What exercises are the best to create strength and stability in the low back region? There is an on-going and evolving discussion on this matter. The short answer is, “it depends”. There may be some general guidelines that the majority of the population can benefit from but depending on your health history, results of a physical examination, x-ray or other imaging findings – the priority of what you need to do first might be different than someone else.
At the very basic core (no pun intended) of the discussion is the fine line between flexibility and strength. Often, these two features of any mechanical area of the body have an inverse relationship. Flexibility of a region might come at a loss of some stability/strength. It doesn’t always have to – but at extreme ends, this is what we commonly see in practice.
Few questions to ask first are:
1) Are you currently in pain? If yes, what structure(s) or tissues are causing the pain? This helps determine what your initial goal should be: immediately work on loosening a tight area or go straight to stability or strength.
2) Do the results of your physical examination suggest there may be some mechanical compromise that currently is not the source of your pain, but will definitely play a role in how your body will receive load when you exercise? For example, we will commonly find that hips, buttocks and hamstrings are often involved in patients experiencing low back pain. Sometimes, the mid back region can contribute to it. It might seem counter-intuitive, but working on areas away from the site of pain can often be an appropriate strategy.
3) What pace should you do these stretches and exercises and how should you increase progression? Should you lift heavy but not do it as often? Should you keep it light but engage with it everyday?
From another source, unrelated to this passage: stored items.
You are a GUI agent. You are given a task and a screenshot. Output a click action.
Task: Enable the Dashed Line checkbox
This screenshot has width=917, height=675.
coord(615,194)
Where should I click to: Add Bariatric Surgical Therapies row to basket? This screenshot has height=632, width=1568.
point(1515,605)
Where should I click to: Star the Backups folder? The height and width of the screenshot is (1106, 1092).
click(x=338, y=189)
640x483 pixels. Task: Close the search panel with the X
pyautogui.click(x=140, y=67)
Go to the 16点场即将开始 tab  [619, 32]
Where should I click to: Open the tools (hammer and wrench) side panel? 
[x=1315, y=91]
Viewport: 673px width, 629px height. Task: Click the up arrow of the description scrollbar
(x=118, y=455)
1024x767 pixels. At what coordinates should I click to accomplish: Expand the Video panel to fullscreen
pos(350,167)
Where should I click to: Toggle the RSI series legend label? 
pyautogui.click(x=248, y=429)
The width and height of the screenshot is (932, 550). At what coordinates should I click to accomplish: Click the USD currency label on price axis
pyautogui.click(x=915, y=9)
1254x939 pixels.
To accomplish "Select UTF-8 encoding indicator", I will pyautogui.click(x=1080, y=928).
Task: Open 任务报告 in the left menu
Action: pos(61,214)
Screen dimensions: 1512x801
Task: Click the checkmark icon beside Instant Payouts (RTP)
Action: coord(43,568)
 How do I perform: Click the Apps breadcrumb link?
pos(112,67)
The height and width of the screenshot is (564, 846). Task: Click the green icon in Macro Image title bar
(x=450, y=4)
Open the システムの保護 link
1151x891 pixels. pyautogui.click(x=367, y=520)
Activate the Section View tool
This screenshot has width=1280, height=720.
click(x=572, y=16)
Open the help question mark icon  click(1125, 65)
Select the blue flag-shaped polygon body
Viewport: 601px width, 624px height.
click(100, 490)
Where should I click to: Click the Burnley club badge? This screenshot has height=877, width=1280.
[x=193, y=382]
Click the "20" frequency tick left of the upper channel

The vast majority of research currently suggests that prolonged static postures (whether sitting behind a desk or standing for long periods of time) are culprits in leading to fatigue and weakness in the lumbar spine. Generally speaking, compound movements like deadlifts and squats are a good recommendation. However, if you are not conditioned for exercise, it is a great idea to start with what we consider to be body-weight “foundational movements”. Refer to the videos available on our website to get a glimpse of what that may look like. ( www.kanatachiropractor.com/exercise-rehab )
It is also recommended that you engage in mobilization/stretches of the hips, hamstrings and buttocks as an over-all strategy to make your low back more resilient to stress/fatigue.
As always, an appropriate and thorough assessment by a chiropractor is recommended before you engage with any significant exercise program to make sure it is appropriate for you.